▸ EXERCISE GOAL: The line containing "Instruction: Click the ellipsis", plus every line that follows it to the end of the listing below, is what you transcribe exactly; omit all pictures.

▸ EXERCISE DATA:
━━━━━━━━━━━━━━━━
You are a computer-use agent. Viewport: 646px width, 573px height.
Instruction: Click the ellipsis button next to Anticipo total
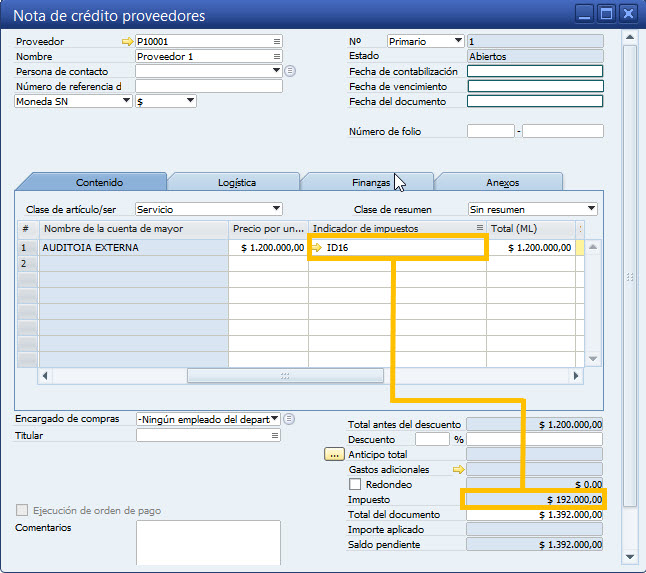[x=335, y=454]
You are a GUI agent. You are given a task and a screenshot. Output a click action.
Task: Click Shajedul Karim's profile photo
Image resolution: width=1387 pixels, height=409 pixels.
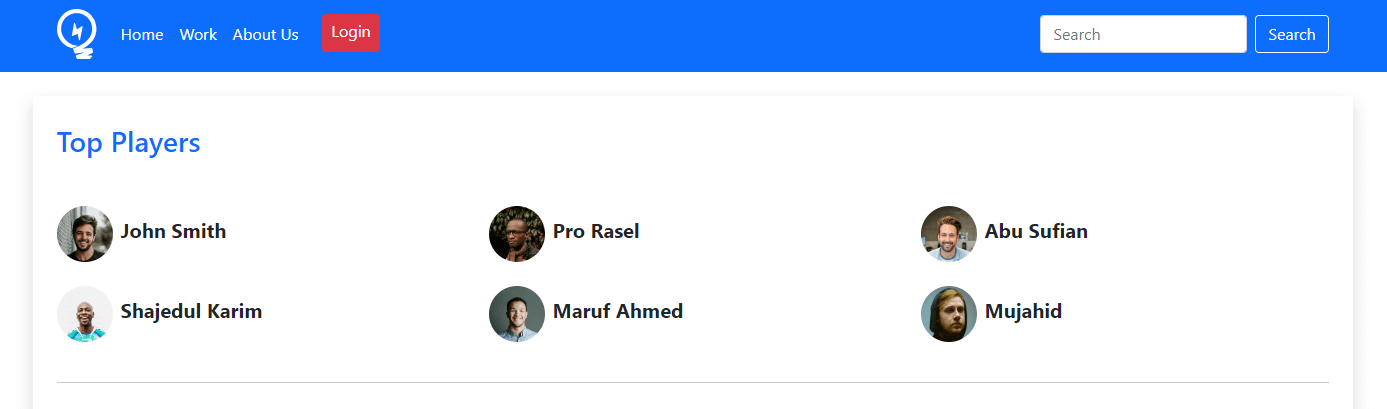[85, 314]
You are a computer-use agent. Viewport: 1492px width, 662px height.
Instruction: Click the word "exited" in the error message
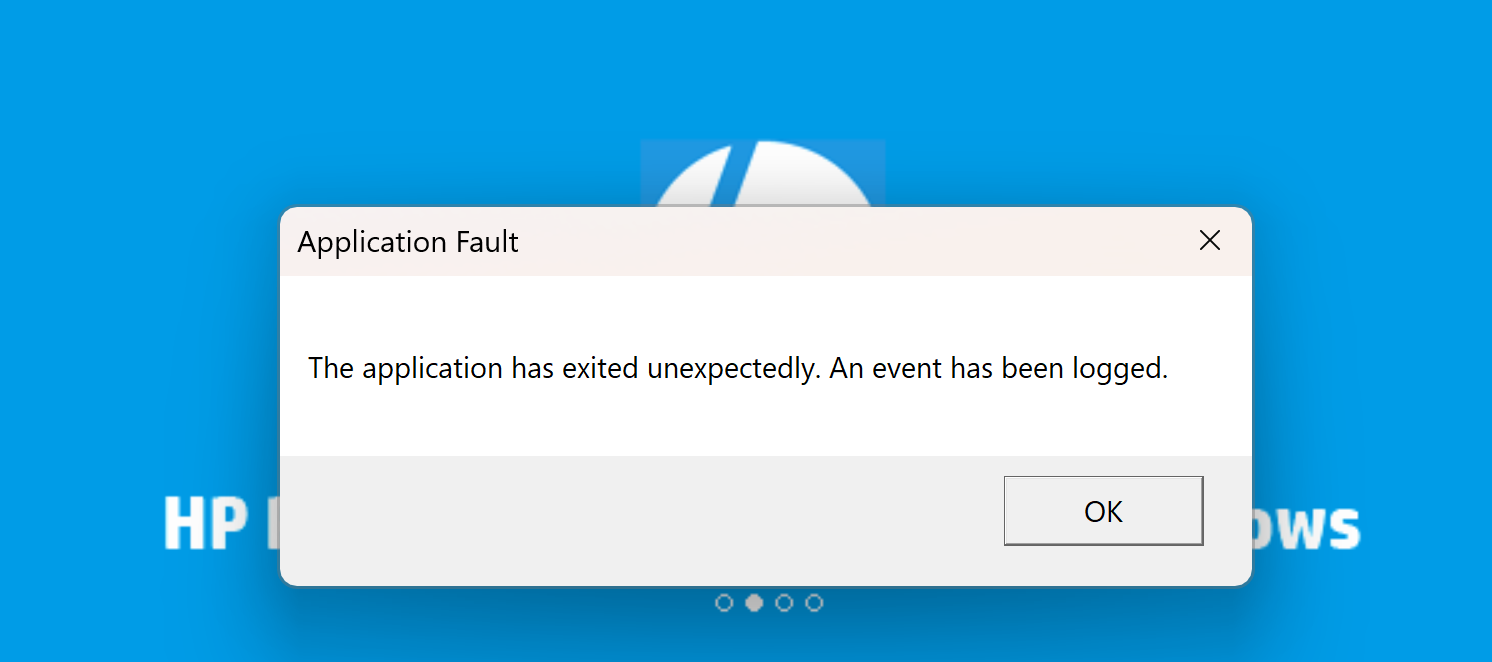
━━━━━━━━━━━━━━━━
▸ TASK ANSWER:
Instruction: Click the ellipsis button next to Anticipo total
[x=335, y=454]
You are a GUI agent. You are given a task and a screenshot. Output a click action.
Task: Click Shajedul Karim's profile photo
Image resolution: width=1387 pixels, height=409 pixels.
[85, 314]
You are a computer-use agent. Viewport: 1492px width, 662px height.
Instruction: Click the word "exited" in the error message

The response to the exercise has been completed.